DNA Metabarcoding allows for simultaneous identification of many taxa within the same sample. This allows for more rapid sample processing and data yield. Metabarcoding is helpful to understand species composition at the community level using mixed bulk samples. Previous barcoding practices focus on individual organisms, making it inefficient for processing bulk samples. Traditional morphological arthropod identification is time consuming, requires expertise, and is not practical for community-level analysis. The development of DNA metabarcoding methods and technologies has been revolutionary for entomological ecology research.
How Does it Work?
DNA metabarcoding involves similar steps to general barcoding:
Metabarcoding is possible due to the variance of barcode regions across taxonomic groups. A barcode region is a short variable gene region flanked by highly conserved gene regions. Commonly used barcode regions for arthropods include portions of cytochrome oxidase 1 (COI), ADP Ribosylation Factor 1 (ARF1), and multicopper oxidase (MCO). These target genes are chosen because they are highly conserved among diverse arthropods, meaning almost all arthropod species possess this gene but with some unique taxa-specific variation. Primers are designed based on the highly conserved gene regions for the PCR amplification step. To reduce PCR amplification success bias, we use degenerate primers, which are mixtures of similar primers to complement the degenerate variation of DNA itself.

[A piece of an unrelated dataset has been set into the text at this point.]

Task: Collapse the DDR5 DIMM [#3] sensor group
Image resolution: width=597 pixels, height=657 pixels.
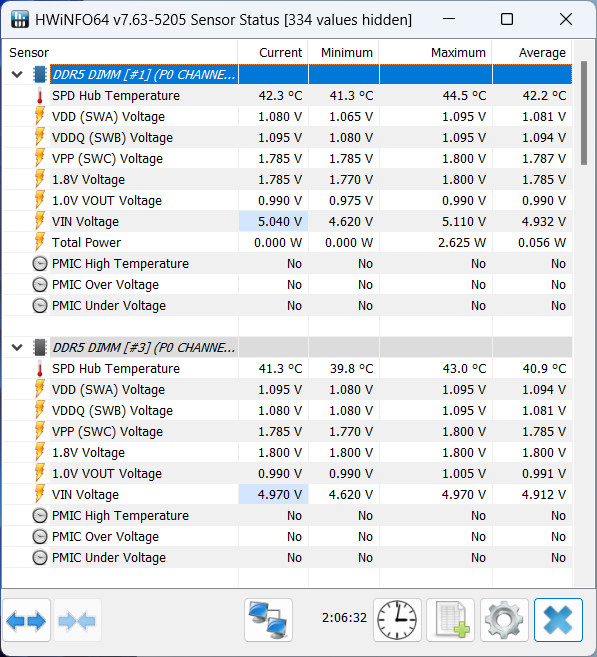Action: pyautogui.click(x=17, y=347)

Compared to general barcoding, metabarcoding requires more complex bioinformatics due to the sample containing a heterogenous mixture from the community sampled. The five main steps of the bioinformatics workflow for DNA metabarcoding are: demultiplexing, merging pair-end reads, quality filtering, OTU curation, and taxonomic identification. The first step of demultiplexing refers to “undoing” the multiplexing from previous molecular steps. This separates the mixed sequencing data based on species-specific barcodes.

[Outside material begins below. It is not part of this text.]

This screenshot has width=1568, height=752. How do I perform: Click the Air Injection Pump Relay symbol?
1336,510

Our Application of DNA Metabarcoding
The EDIAs project uses DNA metabarcoding to develop a rapid monitoring system for community assemblages on Pacific islands. In particular, we are interested in identifying introduced and nuisance arthropod species. Current traditional sampling and monitoring is time- and resource-consuming.

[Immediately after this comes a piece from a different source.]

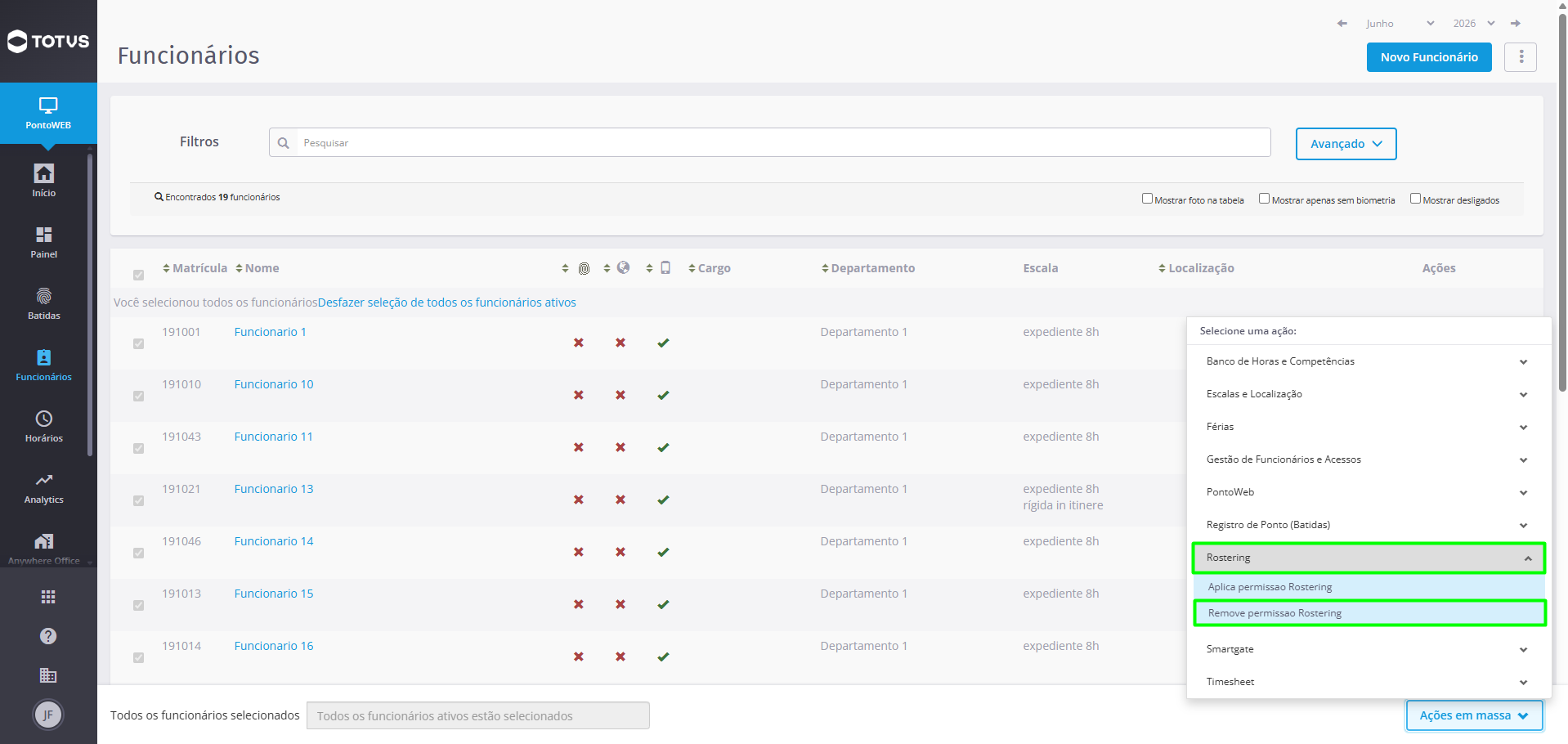Open the Início home icon in sidebar
The width and height of the screenshot is (1568, 744).
pos(44,173)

We begin with sampling understory on Pacific islands using traditional arthropod sampling methods (vegetative beat samples, malaise traps, and leaf little sifting) and novel eDNA sampling methods (air and water filtration, spider webs, and surface rolling of tree bark). Environmental DNA sampling techniques have promising applications to increase sampling efficiency and capture more history of species frequenting the field sites. This entails week long collection trips to our designated field sites. Once collected and labeled, the samples are shipped to our lab at UC Berkeley where they are sorted, extracted, amplified, and sequenced. Next, the genetic data is analyzed using bioinformatics to understand the arthropod communities we sampled.
References
- Arribas, Paula, et al. “Toward global integration of biodiversity big data generation module for terrestrial arthropods.” GigaScience 11 (2022)
- Compson, Zacchaeus G., et al. “Metabarcoding from microbes to mammals: comprehensive bioassessment on a global scale.” Frontiers in Ecology and Evolution 8 (2020): 581835.
- Deiner, Kristy, et al. “Environmental DNA metabarcoding: Transforming how we survey animal and plant communities.” Molecular ecology 26.21 (2017): 5872-5895.
- Liu, Mingxin, et al. “A practical guide to DNA metabarcoding for entomological ecologists.” Ecological entomology 45.3 (2020): 373-385.